[Notes] Modules in JavaScript


My notes after reading: https://hacks.mozilla.org/2018/03/es-modules-a-cartoon-deep-dive/

Original JavaScript had no concept of modules. Instead it ran on scope only, where global scope was accessible to the whole process without any restrictions. Naturally the dependency management and code maintenance was hard this way and not to mention the security implications.

Eventually modules systems were designed for JS:

  • CommonJS (CJS)
  • ES Modules (ESM)

ESM or EcmaScript Modules is part of JavaScript specification. All browsers have native support for this module system so I’ll focus my attention to ESM only. Also, ESM is the only compatible module system right now which supports cyclic dependencies as well.

Imports are basically a reference view into another module. Changes made in the parent module will reflect in the variables imported by child modules. The dependence is, as always, represented as a tree but ESM allows cyclic dependencies as well.

ES module system runs in three phases asynchronously

  • Construction: all loaded modules are parsed and converted to module records. These module records contains the information of imports, exports, variables and functions
  • Instantiation: all modules are instantiated and allocated working memory. The instance contains the instruction and space for variables and data structures.
  • Evaluation: The code is executed to determine the initial state.

These steps are part of ECMA spec but they always execute under a loader and in case of browsers that loader is HTML spec. which loads the module files and then calls parse, instantiate and evaluate.

In short all we need is to provide the entry point of our application code and the loader will parse and load all the required modules and create the dependency tree.

Multiple modules can depend on the same module. So they share the module instance. There can only be one instance per module.

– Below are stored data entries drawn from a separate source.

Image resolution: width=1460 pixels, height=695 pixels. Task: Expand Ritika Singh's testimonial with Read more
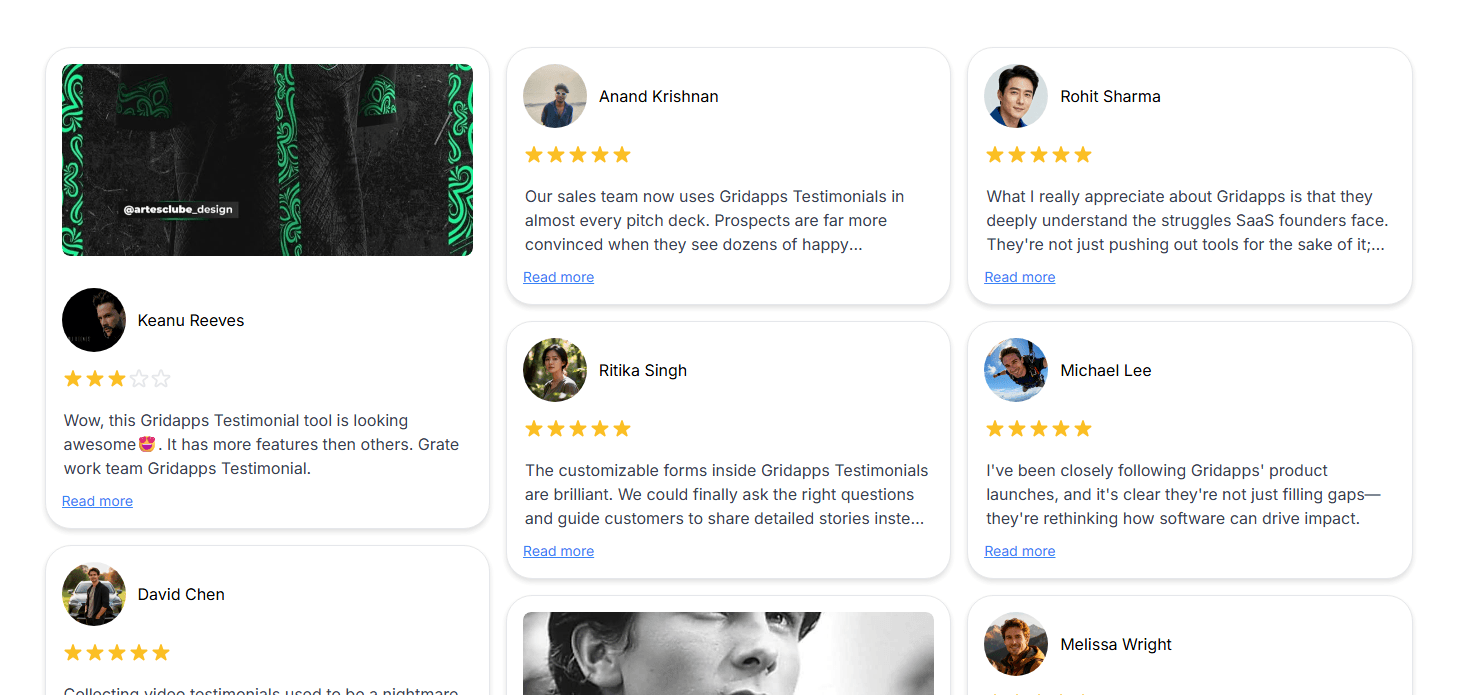558,551
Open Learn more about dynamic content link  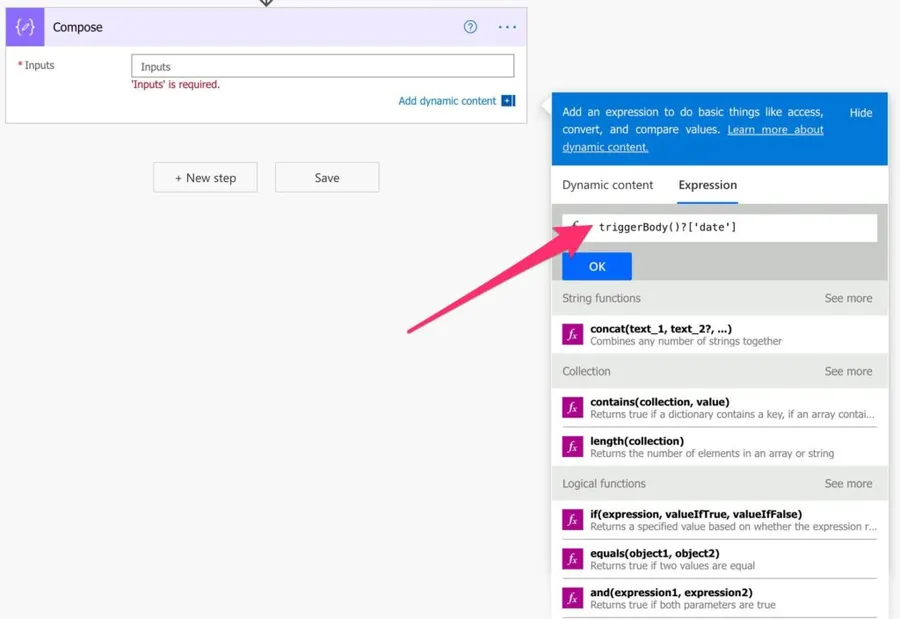775,130
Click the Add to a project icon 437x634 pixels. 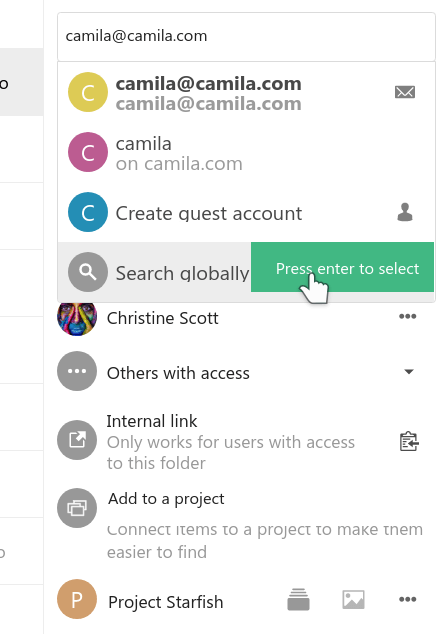[x=77, y=508]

Loaded and parsed modules are maintained in a module map. given a module location get the status (loading or loaded) if loaded get the module record.

Imports are reference to exported items memory location. Changes reflect everywhere. Once the dependency graph is ready the instantiation process traverses it in a depth-first manner and allocates the memory. This way all imports have a reference for the exported items.

Evaluation step executes the top level code (the global code) first and only once in the application lifetime. Cyclic dependencies are handled using timeout and tricks.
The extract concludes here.